What this task involves:
Copy the data below from the line with "Tap the 1ST FLOOR heading" to the line with "click(x=407, y=64)", replacing "LANDING" with "HALLWAY" and leaving everything else unchanged.

Dataset entries:
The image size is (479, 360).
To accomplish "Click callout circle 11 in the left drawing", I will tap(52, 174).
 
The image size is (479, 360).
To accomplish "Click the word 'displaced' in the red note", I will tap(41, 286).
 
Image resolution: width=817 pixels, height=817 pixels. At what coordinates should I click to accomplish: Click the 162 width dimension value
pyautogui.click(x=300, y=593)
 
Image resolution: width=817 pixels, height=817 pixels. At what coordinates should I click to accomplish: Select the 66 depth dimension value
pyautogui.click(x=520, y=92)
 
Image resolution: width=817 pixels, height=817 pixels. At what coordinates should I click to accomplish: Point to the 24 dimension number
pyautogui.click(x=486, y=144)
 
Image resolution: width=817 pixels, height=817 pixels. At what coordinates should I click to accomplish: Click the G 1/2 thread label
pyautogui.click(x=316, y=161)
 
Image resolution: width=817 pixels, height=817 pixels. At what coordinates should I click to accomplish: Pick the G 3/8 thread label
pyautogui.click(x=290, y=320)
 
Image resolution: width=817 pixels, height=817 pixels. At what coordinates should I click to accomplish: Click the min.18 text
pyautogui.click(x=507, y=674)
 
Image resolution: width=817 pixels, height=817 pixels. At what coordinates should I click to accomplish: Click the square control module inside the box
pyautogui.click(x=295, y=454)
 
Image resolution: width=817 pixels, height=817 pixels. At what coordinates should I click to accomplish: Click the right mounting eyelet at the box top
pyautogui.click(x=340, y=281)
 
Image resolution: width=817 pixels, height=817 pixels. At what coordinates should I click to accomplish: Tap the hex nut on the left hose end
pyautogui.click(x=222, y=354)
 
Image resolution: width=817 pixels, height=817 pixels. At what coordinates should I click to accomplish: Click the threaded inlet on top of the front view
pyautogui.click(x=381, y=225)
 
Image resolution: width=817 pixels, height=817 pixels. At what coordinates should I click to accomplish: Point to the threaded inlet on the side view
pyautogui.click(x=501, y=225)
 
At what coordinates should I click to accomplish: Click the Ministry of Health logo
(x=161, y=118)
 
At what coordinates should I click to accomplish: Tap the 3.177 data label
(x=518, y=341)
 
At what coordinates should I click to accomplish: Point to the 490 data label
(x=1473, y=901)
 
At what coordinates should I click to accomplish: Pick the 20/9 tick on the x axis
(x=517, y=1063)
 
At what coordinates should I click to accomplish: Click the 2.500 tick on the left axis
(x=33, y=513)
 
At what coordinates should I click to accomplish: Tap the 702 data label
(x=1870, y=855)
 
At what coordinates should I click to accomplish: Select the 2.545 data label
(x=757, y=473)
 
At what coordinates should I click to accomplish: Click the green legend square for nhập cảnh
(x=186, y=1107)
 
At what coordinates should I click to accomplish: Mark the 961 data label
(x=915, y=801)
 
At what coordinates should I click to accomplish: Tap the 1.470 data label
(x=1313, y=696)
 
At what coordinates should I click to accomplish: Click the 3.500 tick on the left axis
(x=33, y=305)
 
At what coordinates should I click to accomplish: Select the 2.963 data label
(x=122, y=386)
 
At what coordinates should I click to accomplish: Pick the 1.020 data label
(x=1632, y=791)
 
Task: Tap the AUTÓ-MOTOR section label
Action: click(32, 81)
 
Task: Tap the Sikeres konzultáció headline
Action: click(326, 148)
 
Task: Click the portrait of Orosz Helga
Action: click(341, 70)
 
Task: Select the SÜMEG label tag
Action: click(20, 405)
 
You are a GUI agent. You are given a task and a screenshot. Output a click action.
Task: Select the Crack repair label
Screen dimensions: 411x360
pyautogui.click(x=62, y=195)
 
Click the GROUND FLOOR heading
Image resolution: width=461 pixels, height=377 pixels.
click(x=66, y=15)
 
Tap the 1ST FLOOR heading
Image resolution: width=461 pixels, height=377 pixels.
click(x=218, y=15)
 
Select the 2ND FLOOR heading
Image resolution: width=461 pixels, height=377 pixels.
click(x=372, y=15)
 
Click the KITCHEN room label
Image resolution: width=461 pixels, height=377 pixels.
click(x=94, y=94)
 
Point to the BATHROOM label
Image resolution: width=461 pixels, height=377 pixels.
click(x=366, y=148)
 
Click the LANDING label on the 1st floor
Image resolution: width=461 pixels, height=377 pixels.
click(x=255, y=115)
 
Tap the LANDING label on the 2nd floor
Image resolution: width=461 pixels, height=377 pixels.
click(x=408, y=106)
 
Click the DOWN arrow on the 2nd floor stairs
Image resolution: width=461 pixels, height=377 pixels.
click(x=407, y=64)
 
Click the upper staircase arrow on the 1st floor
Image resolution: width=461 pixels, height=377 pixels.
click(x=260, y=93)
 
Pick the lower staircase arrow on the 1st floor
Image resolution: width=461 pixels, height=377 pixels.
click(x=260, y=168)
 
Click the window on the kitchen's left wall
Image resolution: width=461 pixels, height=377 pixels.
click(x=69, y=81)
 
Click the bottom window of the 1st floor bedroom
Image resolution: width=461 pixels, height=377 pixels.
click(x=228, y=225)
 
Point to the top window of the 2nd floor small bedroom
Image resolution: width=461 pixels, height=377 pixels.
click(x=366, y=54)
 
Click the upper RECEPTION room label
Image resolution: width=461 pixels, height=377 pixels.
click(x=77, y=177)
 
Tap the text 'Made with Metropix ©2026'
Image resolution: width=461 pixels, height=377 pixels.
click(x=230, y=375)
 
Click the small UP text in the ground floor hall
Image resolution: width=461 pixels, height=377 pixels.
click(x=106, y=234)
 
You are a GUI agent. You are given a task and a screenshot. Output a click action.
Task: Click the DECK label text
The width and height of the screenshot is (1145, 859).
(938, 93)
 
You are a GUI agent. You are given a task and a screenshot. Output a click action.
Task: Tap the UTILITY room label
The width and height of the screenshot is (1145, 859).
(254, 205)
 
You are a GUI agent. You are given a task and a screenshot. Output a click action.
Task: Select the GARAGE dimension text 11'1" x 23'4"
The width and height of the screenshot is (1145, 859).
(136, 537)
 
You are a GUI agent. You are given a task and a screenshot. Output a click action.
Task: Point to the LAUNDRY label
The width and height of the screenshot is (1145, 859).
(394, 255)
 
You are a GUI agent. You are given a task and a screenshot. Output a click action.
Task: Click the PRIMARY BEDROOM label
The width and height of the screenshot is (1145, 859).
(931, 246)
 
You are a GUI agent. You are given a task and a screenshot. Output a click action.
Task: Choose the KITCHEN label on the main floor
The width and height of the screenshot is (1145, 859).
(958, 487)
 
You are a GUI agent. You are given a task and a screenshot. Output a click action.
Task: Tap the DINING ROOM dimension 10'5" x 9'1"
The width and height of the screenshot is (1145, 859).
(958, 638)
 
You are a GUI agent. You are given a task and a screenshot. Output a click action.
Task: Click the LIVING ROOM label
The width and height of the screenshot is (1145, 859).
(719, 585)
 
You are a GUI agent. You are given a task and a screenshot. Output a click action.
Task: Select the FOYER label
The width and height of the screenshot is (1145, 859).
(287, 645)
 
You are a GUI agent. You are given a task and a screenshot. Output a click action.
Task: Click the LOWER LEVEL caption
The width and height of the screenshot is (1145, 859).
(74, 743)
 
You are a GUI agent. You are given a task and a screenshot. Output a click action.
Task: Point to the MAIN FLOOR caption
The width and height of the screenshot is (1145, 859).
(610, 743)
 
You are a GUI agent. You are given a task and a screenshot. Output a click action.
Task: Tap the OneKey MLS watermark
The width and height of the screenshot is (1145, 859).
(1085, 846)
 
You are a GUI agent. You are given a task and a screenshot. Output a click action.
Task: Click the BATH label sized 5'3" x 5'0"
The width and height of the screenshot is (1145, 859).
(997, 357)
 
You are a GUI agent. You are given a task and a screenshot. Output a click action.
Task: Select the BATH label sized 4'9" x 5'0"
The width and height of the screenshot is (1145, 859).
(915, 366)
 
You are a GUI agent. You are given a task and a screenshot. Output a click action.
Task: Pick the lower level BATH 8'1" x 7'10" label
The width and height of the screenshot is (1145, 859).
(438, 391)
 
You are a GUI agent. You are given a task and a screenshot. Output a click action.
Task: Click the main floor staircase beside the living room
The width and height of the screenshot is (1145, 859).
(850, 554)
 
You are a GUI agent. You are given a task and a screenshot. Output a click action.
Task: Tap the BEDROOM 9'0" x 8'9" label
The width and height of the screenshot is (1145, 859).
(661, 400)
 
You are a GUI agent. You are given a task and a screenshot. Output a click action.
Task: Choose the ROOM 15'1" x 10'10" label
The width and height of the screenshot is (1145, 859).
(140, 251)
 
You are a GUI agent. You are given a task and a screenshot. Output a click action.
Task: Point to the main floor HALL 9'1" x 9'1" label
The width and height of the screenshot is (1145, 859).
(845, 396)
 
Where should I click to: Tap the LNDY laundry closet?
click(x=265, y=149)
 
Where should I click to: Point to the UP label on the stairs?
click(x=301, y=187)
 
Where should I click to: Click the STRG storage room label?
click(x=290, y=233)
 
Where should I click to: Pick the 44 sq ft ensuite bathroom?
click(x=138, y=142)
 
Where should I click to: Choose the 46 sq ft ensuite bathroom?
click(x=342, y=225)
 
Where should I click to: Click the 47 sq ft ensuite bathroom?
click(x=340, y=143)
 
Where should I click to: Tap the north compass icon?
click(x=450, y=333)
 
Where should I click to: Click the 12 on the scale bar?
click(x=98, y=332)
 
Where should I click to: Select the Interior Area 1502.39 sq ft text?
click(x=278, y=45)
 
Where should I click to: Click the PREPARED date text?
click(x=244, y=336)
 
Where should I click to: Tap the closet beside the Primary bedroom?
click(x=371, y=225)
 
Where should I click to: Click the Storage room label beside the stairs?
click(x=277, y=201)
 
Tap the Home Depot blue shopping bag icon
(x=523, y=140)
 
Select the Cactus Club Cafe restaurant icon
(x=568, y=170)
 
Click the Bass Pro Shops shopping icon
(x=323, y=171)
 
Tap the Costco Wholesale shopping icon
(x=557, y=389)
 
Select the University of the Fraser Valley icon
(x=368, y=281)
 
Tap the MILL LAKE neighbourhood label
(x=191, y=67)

Solution for this exercise:
Tap the 1ST FLOOR heading
Image resolution: width=461 pixels, height=377 pixels.
click(x=218, y=15)
 
Select the 2ND FLOOR heading
Image resolution: width=461 pixels, height=377 pixels.
click(x=372, y=15)
 
Click the KITCHEN room label
Image resolution: width=461 pixels, height=377 pixels.
click(x=94, y=94)
 
Point to the BATHROOM label
Image resolution: width=461 pixels, height=377 pixels.
click(x=366, y=148)
 
Click the HALLWAY label on the 1st floor
Image resolution: width=461 pixels, height=377 pixels.
click(x=255, y=115)
 
Tap the HALLWAY label on the 2nd floor
Image resolution: width=461 pixels, height=377 pixels.
click(x=408, y=106)
 
Click the DOWN arrow on the 2nd floor stairs
Image resolution: width=461 pixels, height=377 pixels.
click(x=407, y=64)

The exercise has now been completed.